[Start of section]

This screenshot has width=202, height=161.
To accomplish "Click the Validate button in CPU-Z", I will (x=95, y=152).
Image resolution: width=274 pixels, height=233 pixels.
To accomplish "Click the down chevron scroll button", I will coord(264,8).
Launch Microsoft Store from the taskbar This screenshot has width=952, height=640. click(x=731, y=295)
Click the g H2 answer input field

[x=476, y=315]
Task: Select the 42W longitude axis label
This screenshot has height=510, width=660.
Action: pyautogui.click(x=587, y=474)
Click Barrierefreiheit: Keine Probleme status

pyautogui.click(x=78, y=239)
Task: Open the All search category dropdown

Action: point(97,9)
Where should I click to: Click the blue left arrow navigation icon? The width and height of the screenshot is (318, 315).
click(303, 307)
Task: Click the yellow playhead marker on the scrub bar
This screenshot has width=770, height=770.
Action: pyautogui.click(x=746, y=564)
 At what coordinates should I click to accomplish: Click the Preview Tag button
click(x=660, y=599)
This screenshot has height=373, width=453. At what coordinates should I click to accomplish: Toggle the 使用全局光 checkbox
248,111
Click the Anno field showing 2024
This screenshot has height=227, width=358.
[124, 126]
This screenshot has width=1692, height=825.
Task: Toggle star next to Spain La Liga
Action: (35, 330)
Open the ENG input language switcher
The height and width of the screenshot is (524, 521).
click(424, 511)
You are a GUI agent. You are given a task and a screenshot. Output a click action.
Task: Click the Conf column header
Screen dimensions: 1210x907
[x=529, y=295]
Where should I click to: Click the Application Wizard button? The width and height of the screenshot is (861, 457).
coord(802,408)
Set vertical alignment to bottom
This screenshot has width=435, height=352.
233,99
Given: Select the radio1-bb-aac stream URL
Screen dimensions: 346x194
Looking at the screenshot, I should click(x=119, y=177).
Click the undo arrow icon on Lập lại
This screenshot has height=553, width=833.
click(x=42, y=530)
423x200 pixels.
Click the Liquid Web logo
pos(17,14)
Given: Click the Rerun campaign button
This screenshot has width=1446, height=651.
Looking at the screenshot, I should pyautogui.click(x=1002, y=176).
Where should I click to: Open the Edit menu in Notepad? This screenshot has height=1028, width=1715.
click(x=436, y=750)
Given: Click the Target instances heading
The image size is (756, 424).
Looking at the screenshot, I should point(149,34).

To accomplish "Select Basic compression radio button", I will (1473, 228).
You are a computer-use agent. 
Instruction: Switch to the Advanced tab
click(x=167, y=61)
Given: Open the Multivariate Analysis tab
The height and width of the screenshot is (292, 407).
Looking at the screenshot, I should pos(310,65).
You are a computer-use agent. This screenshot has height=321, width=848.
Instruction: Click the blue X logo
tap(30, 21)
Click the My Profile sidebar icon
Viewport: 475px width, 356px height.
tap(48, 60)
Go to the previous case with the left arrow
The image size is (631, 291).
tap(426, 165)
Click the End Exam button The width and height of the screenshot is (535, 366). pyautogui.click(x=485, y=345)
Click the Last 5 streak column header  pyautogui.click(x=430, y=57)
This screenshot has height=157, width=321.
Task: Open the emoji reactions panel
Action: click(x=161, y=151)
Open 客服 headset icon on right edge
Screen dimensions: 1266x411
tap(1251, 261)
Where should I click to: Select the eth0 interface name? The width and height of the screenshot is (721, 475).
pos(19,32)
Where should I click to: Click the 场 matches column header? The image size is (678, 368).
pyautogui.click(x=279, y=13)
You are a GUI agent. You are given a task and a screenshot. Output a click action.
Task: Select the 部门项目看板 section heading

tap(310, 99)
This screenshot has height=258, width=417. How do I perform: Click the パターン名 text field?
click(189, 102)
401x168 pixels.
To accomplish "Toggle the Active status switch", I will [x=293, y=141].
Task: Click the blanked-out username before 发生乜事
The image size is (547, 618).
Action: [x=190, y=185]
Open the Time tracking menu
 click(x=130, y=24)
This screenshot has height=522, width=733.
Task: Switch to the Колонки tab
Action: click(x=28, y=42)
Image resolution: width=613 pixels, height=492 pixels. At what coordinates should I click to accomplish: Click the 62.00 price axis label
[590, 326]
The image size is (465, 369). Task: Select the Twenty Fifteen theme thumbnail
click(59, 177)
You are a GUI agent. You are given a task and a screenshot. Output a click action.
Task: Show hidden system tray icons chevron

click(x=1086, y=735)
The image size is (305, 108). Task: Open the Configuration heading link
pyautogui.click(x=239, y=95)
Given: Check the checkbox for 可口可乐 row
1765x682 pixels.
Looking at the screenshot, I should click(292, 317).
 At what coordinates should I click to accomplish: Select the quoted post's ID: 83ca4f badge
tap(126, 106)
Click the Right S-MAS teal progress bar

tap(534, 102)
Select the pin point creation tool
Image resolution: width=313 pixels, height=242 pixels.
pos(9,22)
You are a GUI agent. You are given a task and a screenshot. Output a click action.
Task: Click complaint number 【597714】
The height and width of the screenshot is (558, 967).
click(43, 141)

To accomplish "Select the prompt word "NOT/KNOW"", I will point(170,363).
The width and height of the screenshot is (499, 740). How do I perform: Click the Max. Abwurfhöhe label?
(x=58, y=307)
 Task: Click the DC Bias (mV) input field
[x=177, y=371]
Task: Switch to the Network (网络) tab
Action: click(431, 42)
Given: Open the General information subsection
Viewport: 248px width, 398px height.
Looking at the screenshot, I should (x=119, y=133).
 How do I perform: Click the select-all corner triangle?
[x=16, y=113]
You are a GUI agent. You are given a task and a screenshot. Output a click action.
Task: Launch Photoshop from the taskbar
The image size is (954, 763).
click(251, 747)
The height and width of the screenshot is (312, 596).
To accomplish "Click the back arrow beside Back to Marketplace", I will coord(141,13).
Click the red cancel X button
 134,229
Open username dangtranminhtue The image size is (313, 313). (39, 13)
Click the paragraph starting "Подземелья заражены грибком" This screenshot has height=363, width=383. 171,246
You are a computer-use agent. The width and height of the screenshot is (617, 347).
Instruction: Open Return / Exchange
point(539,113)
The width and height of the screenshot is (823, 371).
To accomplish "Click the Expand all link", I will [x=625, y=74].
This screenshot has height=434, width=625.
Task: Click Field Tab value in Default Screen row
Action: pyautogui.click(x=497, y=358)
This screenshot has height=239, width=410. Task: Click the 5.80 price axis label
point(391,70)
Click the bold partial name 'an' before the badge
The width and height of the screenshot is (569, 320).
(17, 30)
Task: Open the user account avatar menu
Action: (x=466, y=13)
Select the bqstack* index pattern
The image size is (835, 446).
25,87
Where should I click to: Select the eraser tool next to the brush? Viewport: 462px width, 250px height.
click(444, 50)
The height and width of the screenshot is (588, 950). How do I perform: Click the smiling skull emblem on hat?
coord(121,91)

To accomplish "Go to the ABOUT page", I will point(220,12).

[End of section]

→ **The task**
Your reply should hold every line from the data that contains "username", copied in full.

→ **The answer**
Task: Click the blanked-out username before 发生乜事
Open username dangtranminhtue The image size is (313, 313). (39, 13)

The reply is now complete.